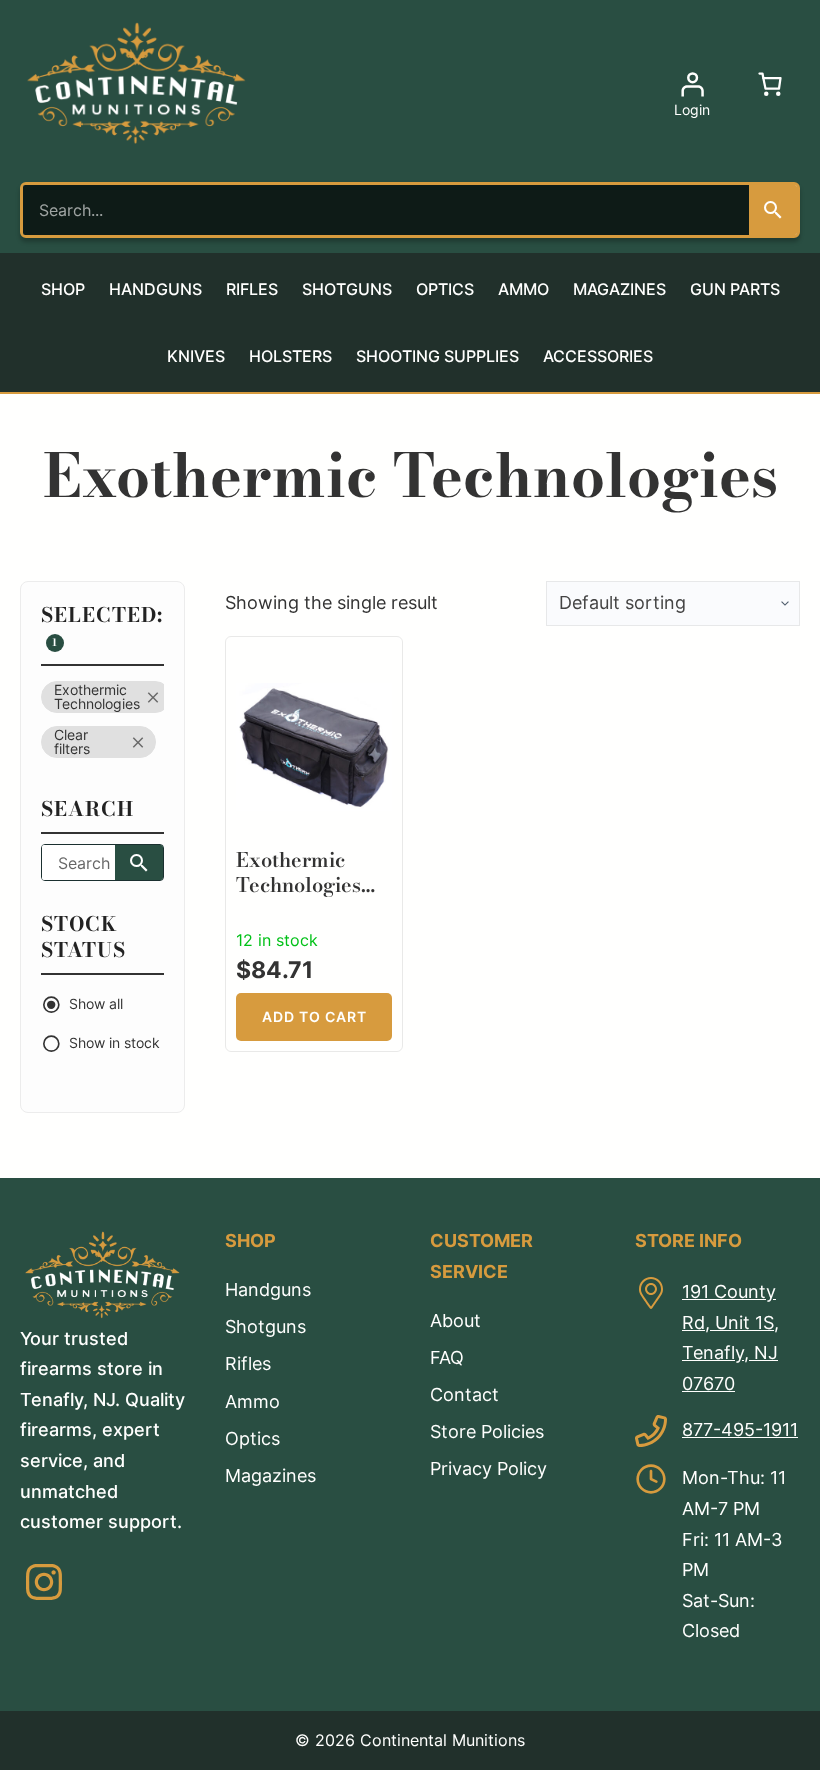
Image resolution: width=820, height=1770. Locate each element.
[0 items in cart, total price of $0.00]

---

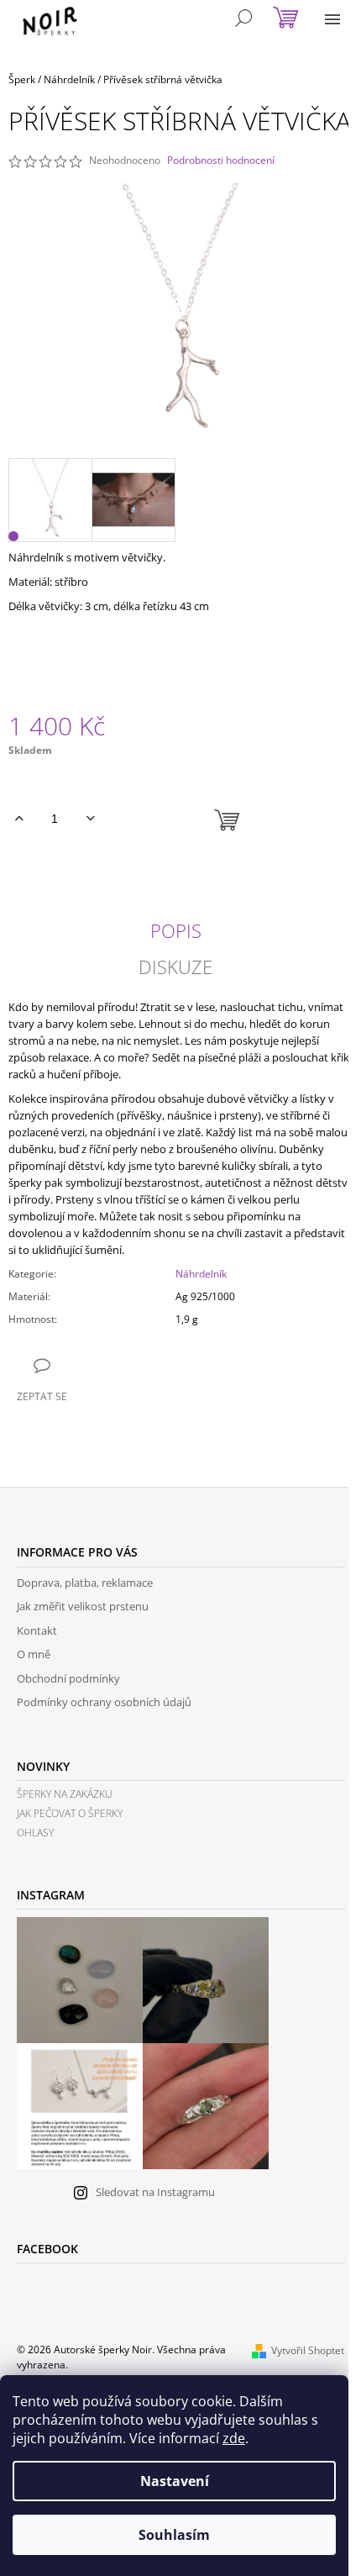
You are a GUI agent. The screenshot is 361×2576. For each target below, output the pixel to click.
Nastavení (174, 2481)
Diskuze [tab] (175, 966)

- Task description
From the records above, copy out the line with "Image resolution: width=820, height=1770.", the line with "[0 items in cart, total price of $0.00]", and every line between them, word for word.

- Exercise response
Image resolution: width=820, height=1770. Locate each element.
[0 items in cart, total price of $0.00]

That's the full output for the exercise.